En este marco de estructuración temática, el núcleo fundamental del score lo hallamos en un binomio, si se quiere previsible pero tremendamente efectivo, entre música sofisticada y voluptuosa, que quedará directamente confrontada por otro envoltorio sonoro de cariz virulento y presagiante. Es precisamente el modo en que Scott interpreta al pentagrama la dicotomía de Tarzan, o lo que es lo mismo, su lucha interna hombre-salvaje. De este modo, cortes como “Graystoke” o “Gardens of Greystoke“ hacen referencia expresa al modo de vida inglés con el que “occidentalizar” al personaje, jugando un papel esencial en este bloque la obra del compositor Sir Edward William Elgar, del que Scott adapta varias piezas clásicas, con el propósito de asimilar este material a aquella Inglaterra aristocrática y elitista en la que no encuentra hueco el rol central.
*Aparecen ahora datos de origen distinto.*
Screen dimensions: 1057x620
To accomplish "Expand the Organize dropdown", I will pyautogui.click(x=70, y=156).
Más interesante se presenta el tratamiento del lado violento del relato. El de Bristol se adentra en la tensión y el entorno desconocido de la jungla, componiendo los momentos más incidentales de la obra (no incluidos en el álbum, pero muy presentes en la primera parte del metraje), así como creando ciertos cortes enmarcados en un tono abiertamente visceral. En este punto, son las percusiones y una instrumentación poco convencional, las encargadas de reflejar el “salavajismo” de ciertas secuencias y despertar en el espectador esa sensación de primitivismo adscrito a la familia de los simios (entroncando, de alguna forma, con algunos recursos del Goldsmith de “Planet of the Apes”). De este modo, el lirismo de discurso sereno y casi pastoral al que nos hemos referido anteriormente, cede ahora ante las disonancias y ásperos contrapuntos al metal (algunos de ellos, muy deudores de la imaginería de Sir William Walton) que podemos apreciar en cortes tales como “Catastrophe”, “Pygmy Attack”, “Half of Me is Wild” o el magnífico “Dance of Death”, un tema éste en el que Scott consigue crear gran incertidumbre a la escena, a través de un juego de armonías asentadas sobre la base de una (a priori) grácil danza.
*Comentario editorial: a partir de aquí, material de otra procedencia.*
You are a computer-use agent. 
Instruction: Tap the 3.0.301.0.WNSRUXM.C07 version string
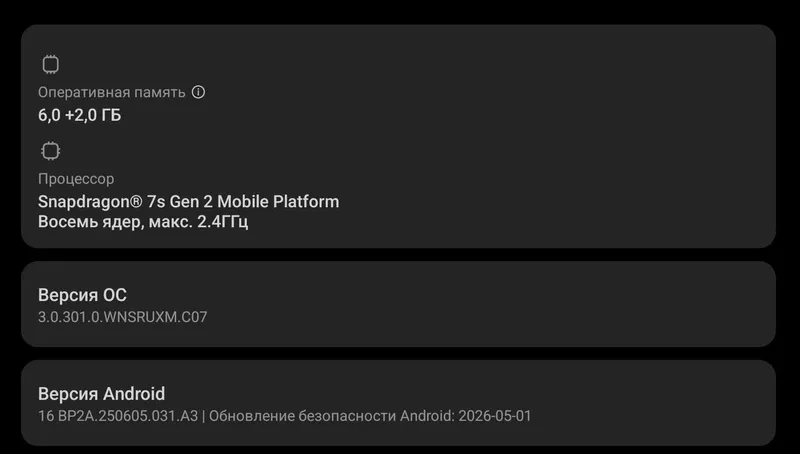point(122,317)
“Greystoke” es una partitura solvente y elaborada, que conteniendo los principales rasgos estilísticos de John Scott, ofrece un marco narrativo más que idóneo para el discurrir de un filme, por otra parte, francamente fallido. Quizás su naturaleza de obra inédita hasta la fecha, así como la hermosura de su inolvidable tema central, hayan catapultado al score a un escalafón popular que se nos antoja un tanto exagerado. No obstante lo anterior, la edición oficial de La-La Land cubre un vacío importante entre los seguidores del autor de Bristol, y ello pese a no publicarse la integridad de la música utilizada en la cinta. Como remiendo a lo anterior, el sello norteamericano añade dos bonus tracks, consistentes en los temas usados para el prólogo y final del filme, rescatados a última hora gracias a la reciente remasterización del largometraje para su lanzamiento en DVD.